RECORDS PROVIDED section start

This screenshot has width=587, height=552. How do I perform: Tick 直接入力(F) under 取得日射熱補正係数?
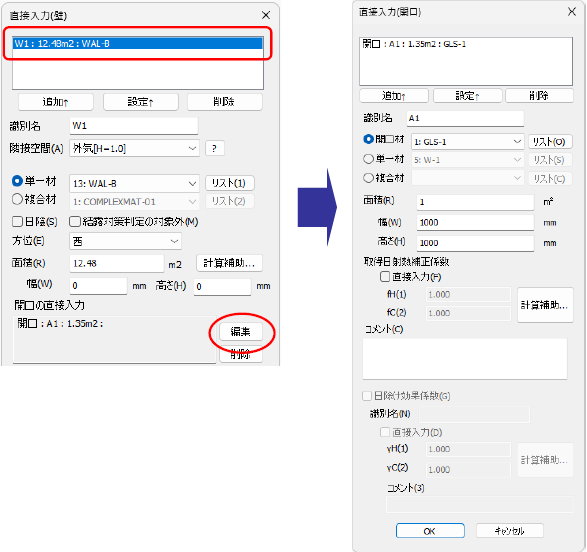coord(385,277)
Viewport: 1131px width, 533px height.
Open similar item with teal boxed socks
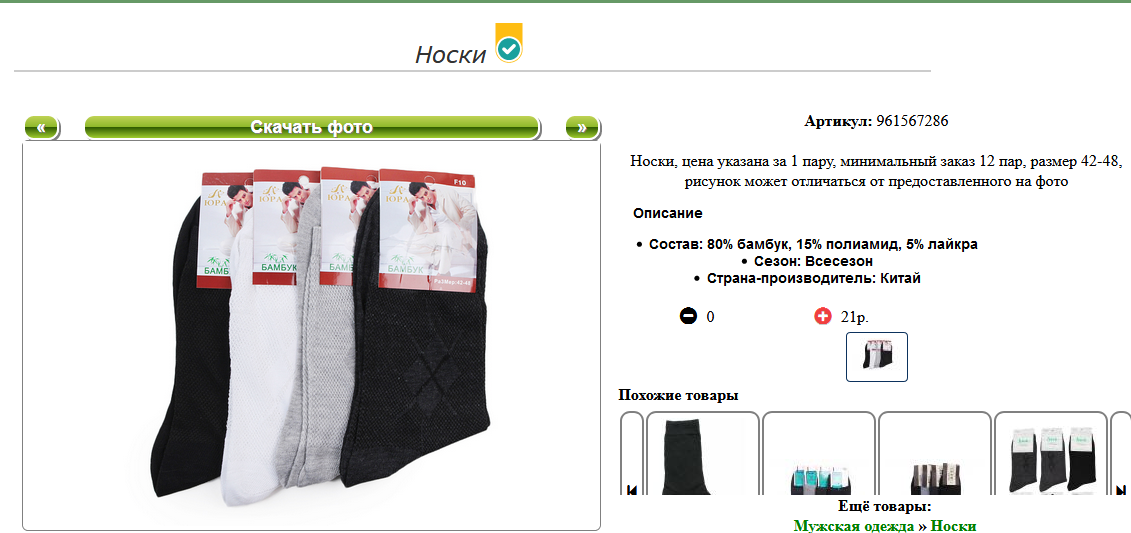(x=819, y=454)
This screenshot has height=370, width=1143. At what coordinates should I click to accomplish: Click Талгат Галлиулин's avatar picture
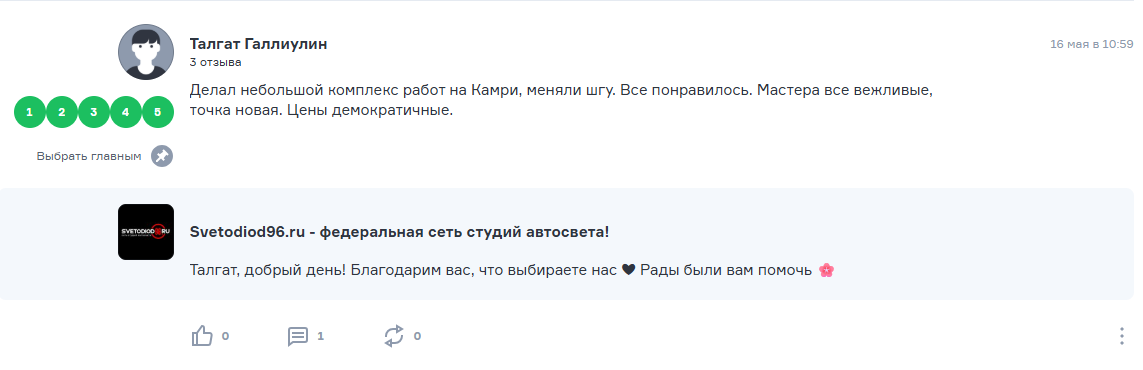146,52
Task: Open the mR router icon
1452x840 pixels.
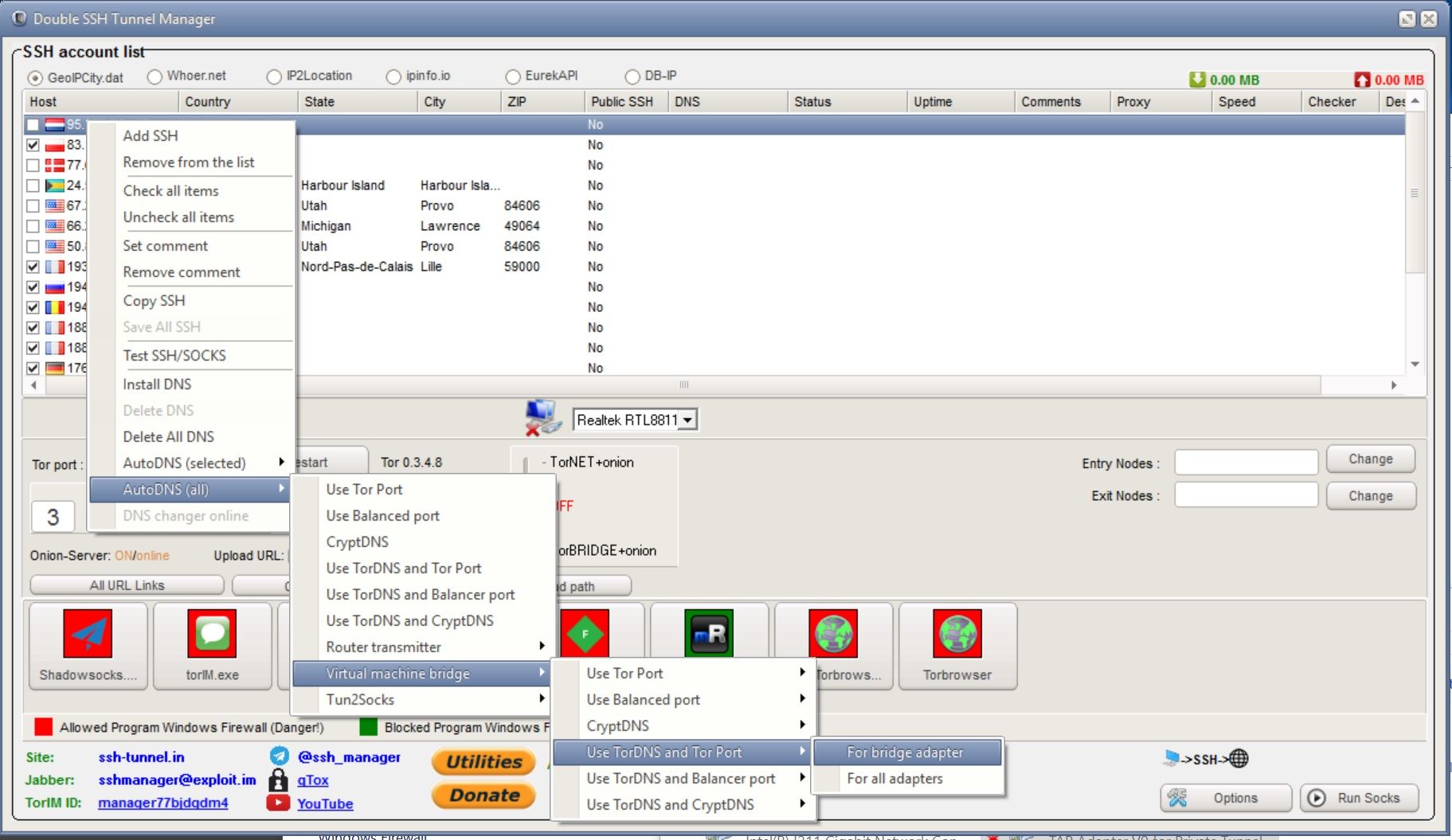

RECORDS PROVIDED section end

**TASK ITEM:** Every entry should be repeated verbatim, with the pictures left out.

**OUTPUT:**
This screenshot has width=587, height=552. How do I perform: Tick 直接入力(F) under 取得日射熱補正係数?
coord(385,277)
Viewport: 1131px width, 533px height.
Open similar item with teal boxed socks
(x=819, y=454)
This screenshot has height=370, width=1143. At what coordinates should I click to accomplish: Click Талгат Галлиулин's avatar picture
146,52
Task: Open the mR router icon
1452x840 pixels.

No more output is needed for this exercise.